Бедный писарь поспешно удалялся, скрывшись в тени колоннады, по-прежнему крепко сжимая неподписанный документ и надеясь пройти незамеченным, когда Теодорих повернул голову.

– Эй, бледная рожа! Возьми горшок. Эй, давай, забери его! Какой же ты дурак: боишься запачкать свои руки королевской мочой, хотя ежедневно твои ладони запятнаны чужим золотом.

Писарь, пятясь, отступил назад.

– Раб! – закричат вдогонку король. – Счетовод! Теперь полей дворцовые розы! Они будут источать сладчайший аромат!

Теодорих снова посмотрел на Аэция, потом сделал большой глоток из деревянной чашки и облизнул губы.

– Между готами и римлянами не может быть союза, мой старый друг! Прошлое не позволяет, оно насмехается над нами. Хотя дружбу между тобой и мной разрушит только смерть. Мы же оба христиане, разве не так? Хотя ты и называешь меня арианином и язычником…

Аэций покачал головой.

– Христиане… Я не богослов.

– Слушай, не хитри, я знаю – ты храбрее, чем те, кто скрывает убеждения. Они словно медведи, которые прячут свой навоз! Разве Сын равен Отцу? Разве мой сын равен мне?

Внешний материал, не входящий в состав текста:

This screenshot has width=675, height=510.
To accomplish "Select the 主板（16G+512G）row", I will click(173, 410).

Теодорих посмотрел на Торисмонда, терпеливо ожидающего неподалеку.

– Ты могущественнее, чем твой отец, парень?! – заорал король.

Юноша грациозно поклонился:

– Нет, господин мой.

– А я – да! – донесся звонкий девический голос. – И гораздо привлекательнее!

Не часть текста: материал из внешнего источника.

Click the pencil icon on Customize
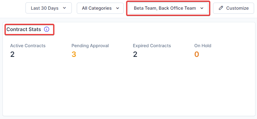(221, 8)
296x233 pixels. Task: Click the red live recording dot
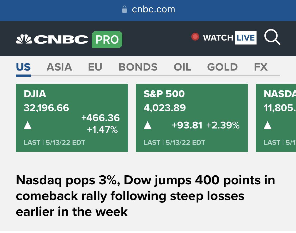(x=195, y=37)
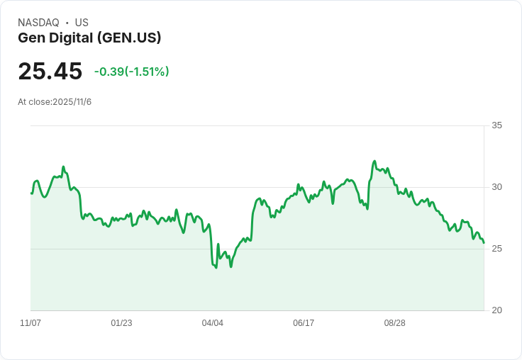Open the Gen Digital (GEN.US) title
Screen dimensions: 522x360
tap(89, 38)
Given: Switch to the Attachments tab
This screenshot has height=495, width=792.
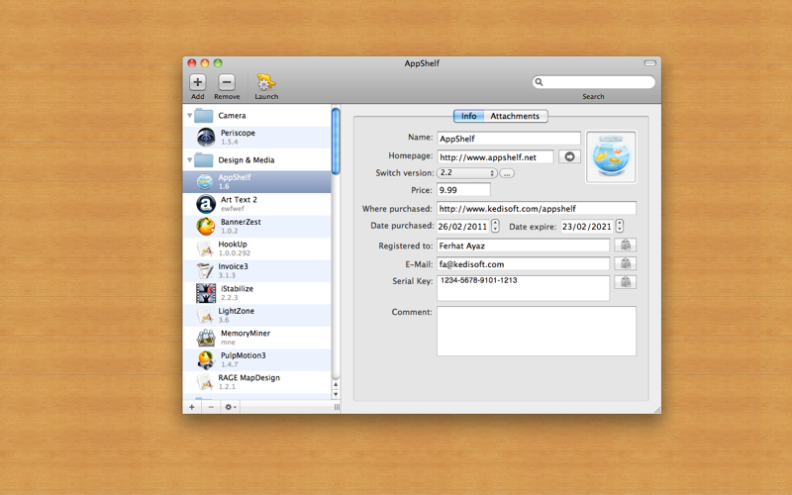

Мелькнуло белое платье, и из маленького дворика в облаке светлых волос показалась девушка и обвила руками шею отца, покрыв бесчисленными поцелуями смеющегося короля. Это была Амаласунта, единственная дочь Теодориха четырнадцати лет от роду, его любимица. Король души в ней не чаял. Как и шестеро старших братьев. Может, Амаласунта казалась немного испорченной, но никто из родственников этого не замечал. Избалованная, самовлюбленная, легкомысленная, она была очаровательной, живой и веселой девушкой. Когда-нибудь Амаласунта удачно выйдет замуж. Но горе постигнет того мужчину, который прежде осмелится посягнуть на ее честь или осквернить ее имя. Теодорих с шестью сыновьями встанет на защиту любимой дочери.

На земле еще не родился мужчина, которого король не осыпал бы оскорблениями, когда ему хотелось. Но если рядом оказывалась женщина, Теодорих уже был менее уверен в себе. А со своей веселой юной дочкой он и вовсе терялся.

Аэций попытался скрыть улыбку.

– Чему ты смеешься, стратег? – игриво спросила Амаласунта. – Поделись с нами. Хорошо известно, какое у тебя отличное чувство юмора, ты всегда шутишь и смеешься, словно никакие заботы не отягощают твою душу.